I ran up the stairs, hearing her run behind. I figured under the bed would be the best place to hide. Then, I saw her eyes. I heard her panting. I felt her lick the side of my face and kiss me. I petted her and she nuzzled me, and I knew I was in love.

So when I saw the opportunity to work in animal welfare, I knew I identified with it.

  1. My sister taught me that work in nonprofits was attainable

My sister is about three and a half years older than me, and since I’m the baby of the family, I made it my life’s mission to annoy her. But it was mostly because I wanted to be cool like her so badly when I was a kid – and I can’t say that that want has changed as an adult.

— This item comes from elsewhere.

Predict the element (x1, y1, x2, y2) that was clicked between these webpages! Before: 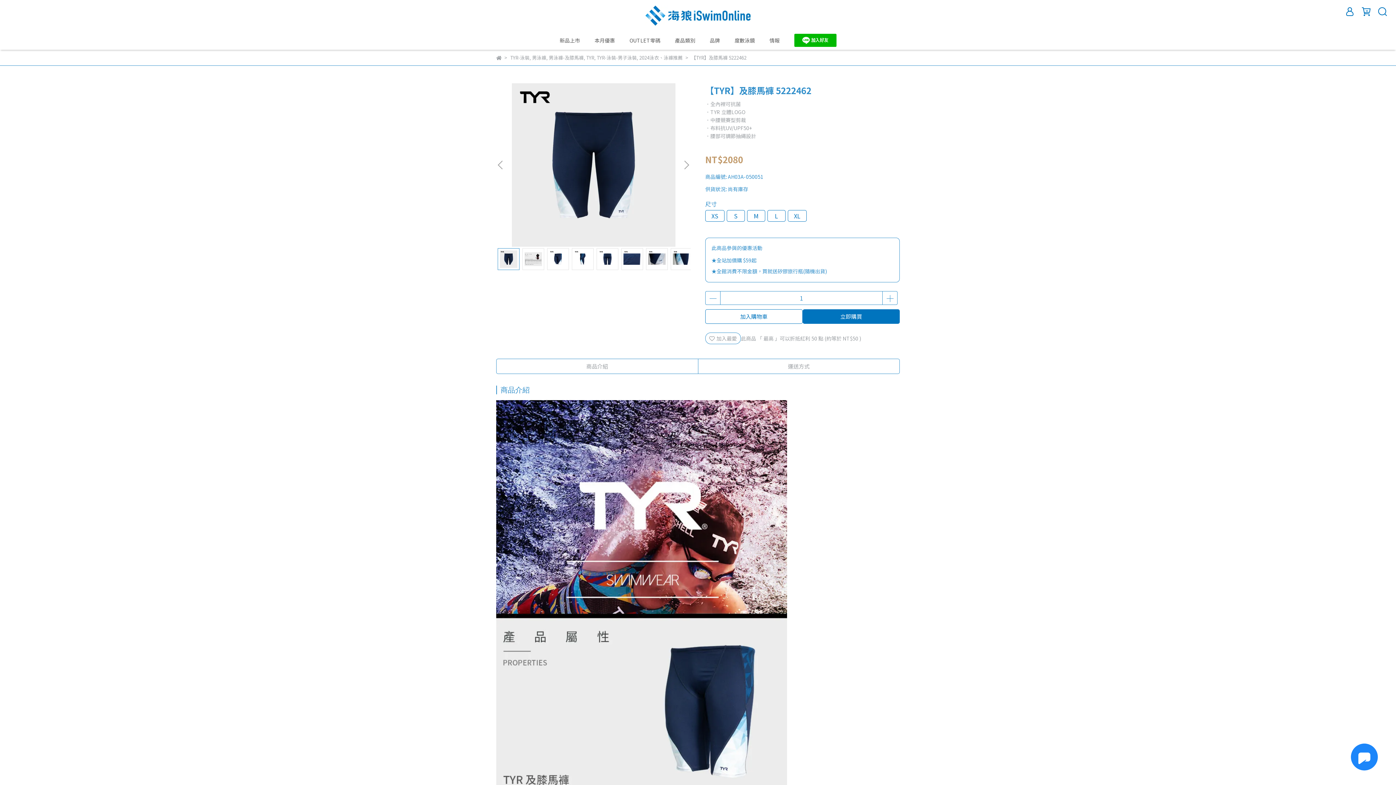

She sold me on going to the University of Arizona with her own pursuit of a degree there and by working at the American Red Cross and the Girl Scouts, she showed me a path toward companies that do things for their communities.

My sister taught me that at any age, you can dedicate your time and efforts to helping, even if you are young and green and probably still need some help yourself.

  1. My mother taught me the rewards of helping others.

My mom has always been an incredible artist. She’s had some exhibitions in local Phoenix galleries, even in a couple bookstores, and was really making a name for herself in Arizona when we made the aforementioned move to Vegas.

But instead of letting it fall by the wayside, instead she began to volunteer, doing art therapy with the seniors at a care center down the street from our new home.

The center was so impressed by how these people with dementia and Alzheimer’s came to life when she was there that they begged her to work there full-time, a job she’s had for a decade and loves with all of her heart.

When I started volunteering and working beside her in high school, having people pull me aside to tell me how much my mother meant to them, well that let me know that doing something for others pays you back dividends, even if they aren’t monetary.

So when I ruminate on the topic of doing things for others: I think of my father, my sister, my mother; I think of my cousins coming to Las Vegas; I think of all the great stories I get to tell every day, and I think, what I am doing to help pets and the people who care for them is important.

But I also think, man, I’m so lucky that Ralph Waldo Emerson was right: “It is one of the beautiful compensations of life that no man can sincerely try to help another without helping himself.”

I’m lucky I get to do that every day.